» Stored data:
##########

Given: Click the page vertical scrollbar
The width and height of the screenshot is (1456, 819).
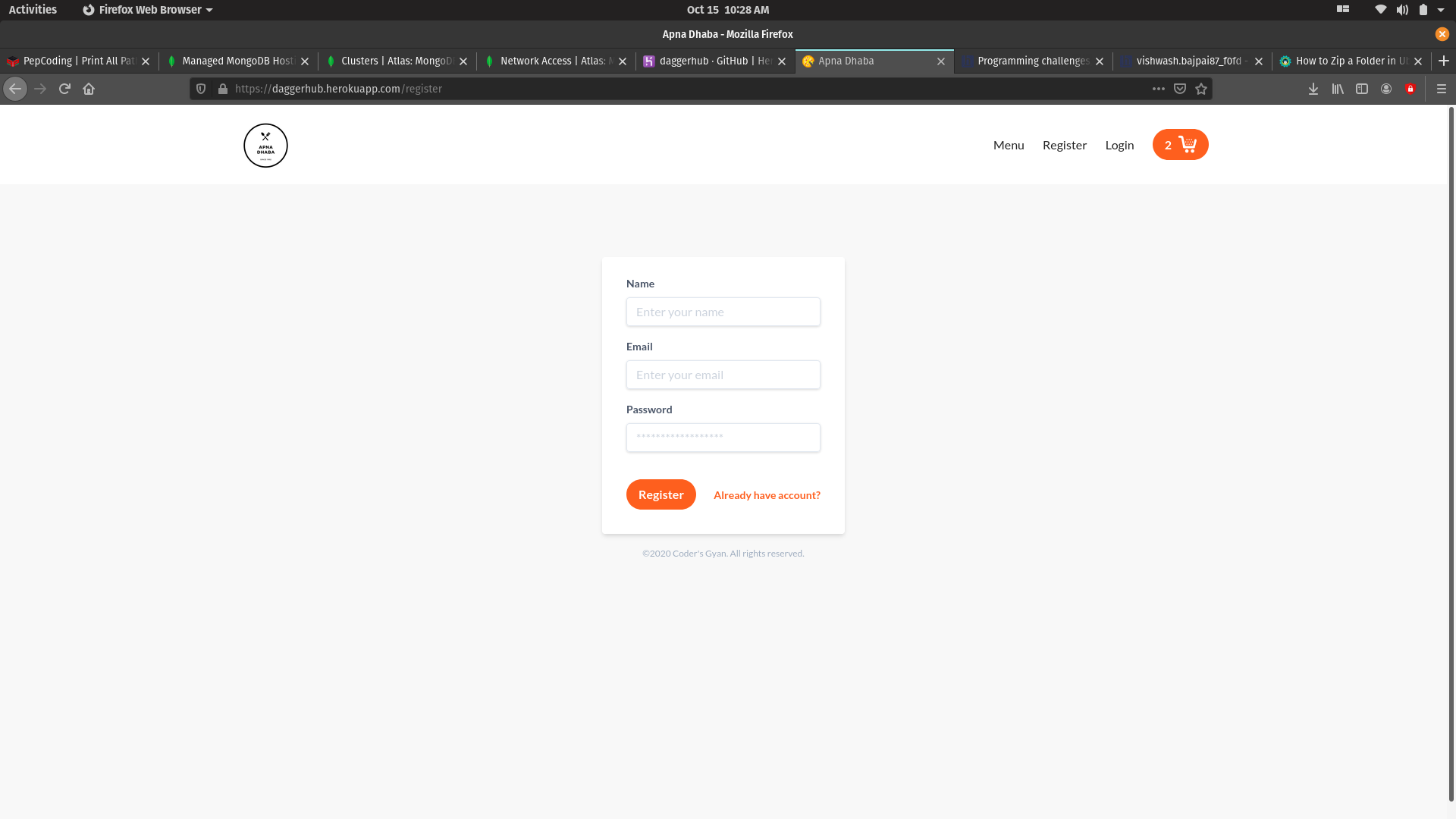Looking at the screenshot, I should (1451, 455).
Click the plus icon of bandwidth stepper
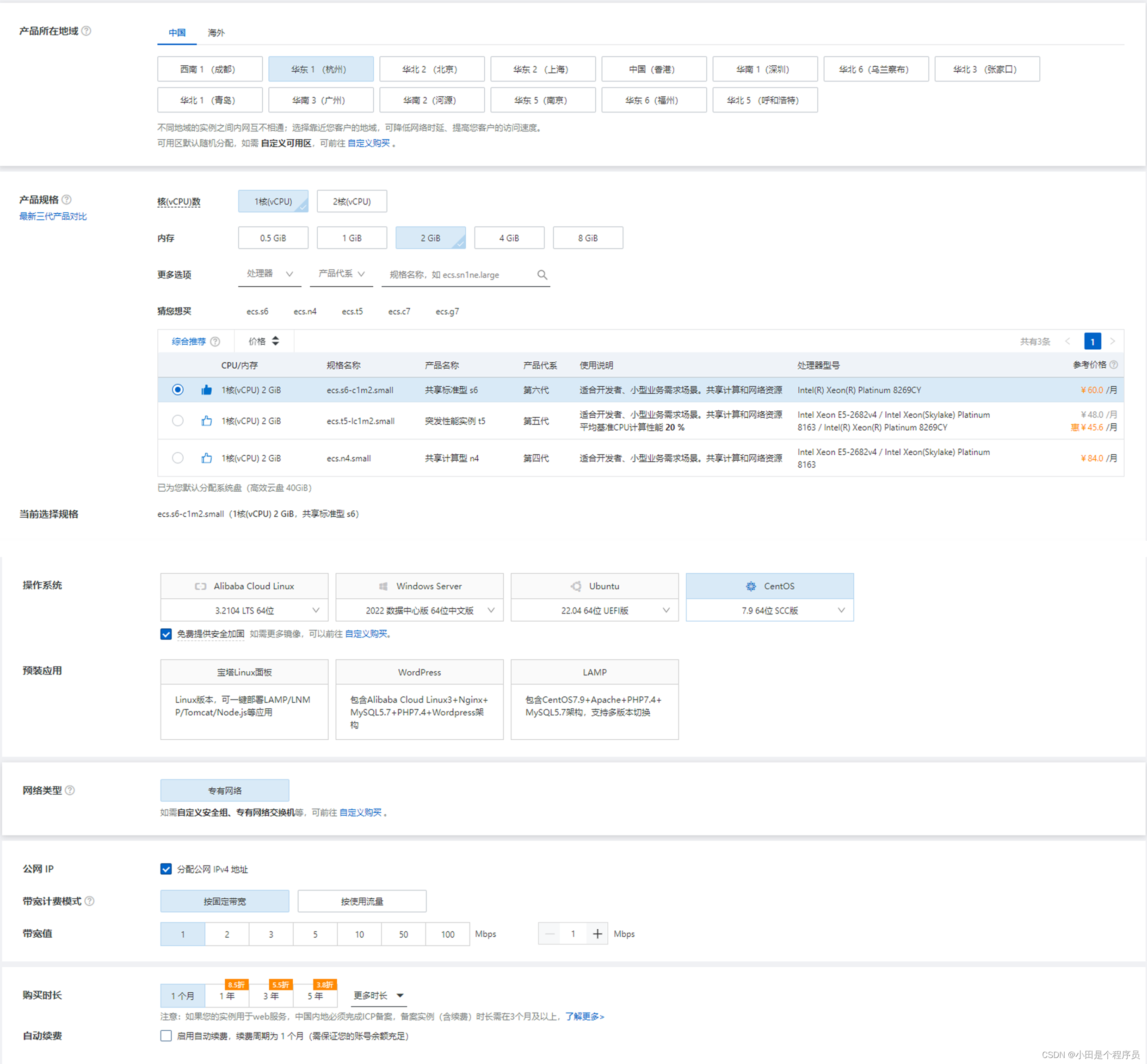Screen dimensions: 1147x1064 (x=598, y=934)
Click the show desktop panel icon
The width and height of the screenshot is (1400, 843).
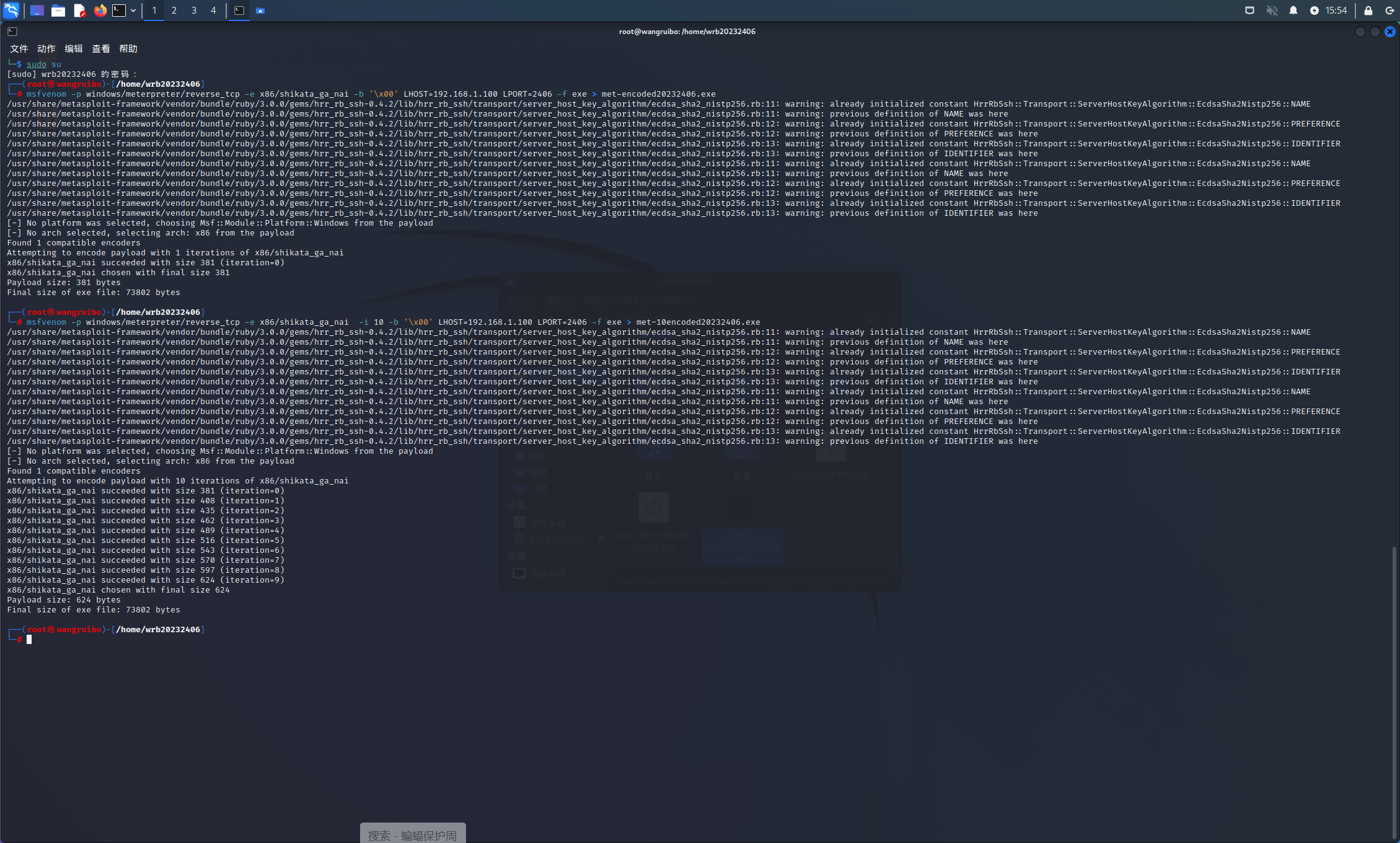37,11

##########

» TASK REQUIREMENTS: The result should be an exact copy of only the lines above from the one that holds "The width and height of the screenshot is (1456, 819)." through the one that holds "Click the show desktop panel icon", both ends included, without pictures.

» OUTPUT OF THE EXERCISE:
The width and height of the screenshot is (1456, 819).
Looking at the screenshot, I should (1451, 455).
Click the plus icon of bandwidth stepper
Screen dimensions: 1147x1064 (x=598, y=934)
Click the show desktop panel icon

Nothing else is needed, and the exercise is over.